Ideas for improvement
Responding to the criticism, DEEP is planning to institute this year several changes to make CHEAPR’s subsidies more accessible.
The CHEAPR board approved last month a revised group of incentives, which include — for the first time — rebates for used electric vehicles.
Under the new parameters, base incentives for new and used electric vehicles will range from $500 to $5,000. In addition, there will be supplemental new-vehicle incentives, ranging from $1,500 to $2,000, for low-to moderate income applicants. DEEP also expects to offer an additional “economic stimulus incentive” that will be available from the launch of the new stage of the program in April through December.
“We’re incredibly excited about this new opportunity to increase and broaden the program to the low-to-moderate-income community and make the program more equitable,” Farrell said. “We’re hopeful that in conjunction with the COVID vaccines and the economic recovery… instead of having limited vehicle availability and limited sales, we’ll see increases across the board.”
Car dealers are also committed to the program. Connecticut Automotive Retailers Association officials said that they assisted DEEP in creating CHEAPR and work with the department on providing updates to dealerships and facilitating CHEAPR-related training.
“CARA supports expanding the program to include rebates for used electric vehicles and to provide enhanced rebates that will open the market to a broader range of buyers,” said CARA President Sarah Fryxell. “The amount of EVs sold in Connecticut continues to grow, which is a testament to the commitment of locally owned dealerships’ to meeting the needs of our customers and to Connecticut’s clean air efforts. We look forward to an improved CHEAPR program.”

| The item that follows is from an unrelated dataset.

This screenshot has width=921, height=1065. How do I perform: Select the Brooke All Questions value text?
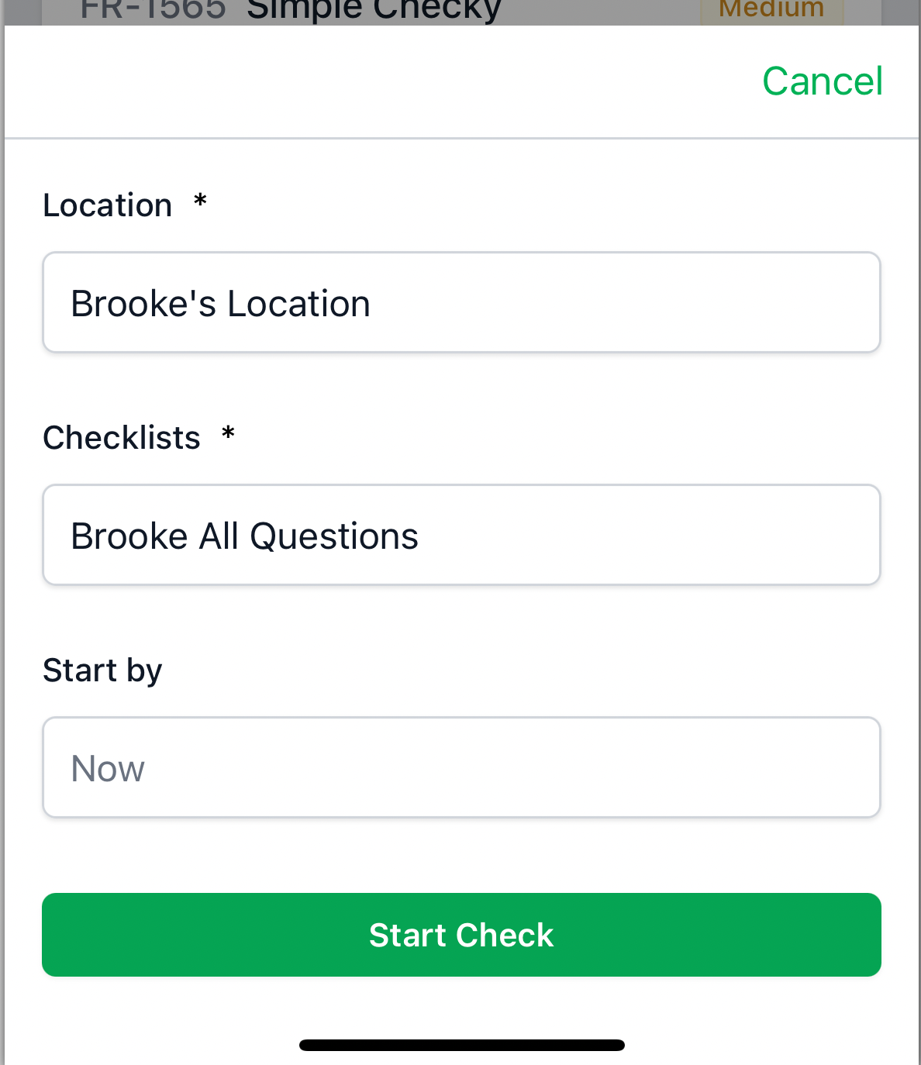coord(244,536)
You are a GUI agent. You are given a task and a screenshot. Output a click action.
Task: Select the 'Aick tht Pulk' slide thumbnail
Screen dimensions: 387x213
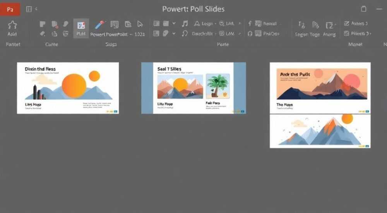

The EV Club of Connecticut’s Kresch said he supports those new “equity provisions,” but that he still wants to restore former rebate and price parameters. Among changes implemented in October 2019, the price limit for battery-electric and plug-in hybrid electric vehicles was lowered from $50,000 to $42,000. DEEP officials said those changes responded to a program spending rate that would have exceeded available funding at that time.
CHEAPR’s board voted last month to maintain the $42,000 price cap.
“My larger concern about CHEAPR is that it has been underperforming for the past year and a half,” Kresch told the Transportation Committee. “While there has been a pandemic and recession, the main reason [for last year’s decline in rebates] was the changes in the program parameters dating to October 2019.”
Among other efforts to improve CHEAPR, the Transportation Committee approved this week a bill that directs CHEAPR’s board to launch a study to “ensure the equitable distribution” of grants. The study results would be due to the committee by Feb. 1, 2022.
DEEP officials said that they would have preferred to submit in January 2023 a summary of the CHEAPR incentives, a timeframe that they said would allow them to assess the impact of the new components.
“We just don’t think you need a study at this point,” Farrell said. “Let’s unleash this program, let’s see what happens. Let’s get some data, and let’s see how we’re doing.”
Amid the push for more electric cars, Kresch and other constituents have suggested adding other types of subsidies.
In the March 3 hearing, Kate Rozen called for the launch of a pilot program that would offer incentives for e-bikes and e-mopeds, focusing on low-to-middle-income households. In 2019, Rozen purchased an electric cargo bike to commute from Woodbridge to New Haven.
“I don’t believe we can achieve those [CHEAPR] goals by excluding the electric bicycle,” Rozen said. “The cost to leave out a whole mode of electric transportation is way too high for city residents suffering from pollution of our car-centric world. The electric bicycle should be held up as commensurate to the electric vehicle in our climate and health toolkit, particularly because of its lower cost of entry.”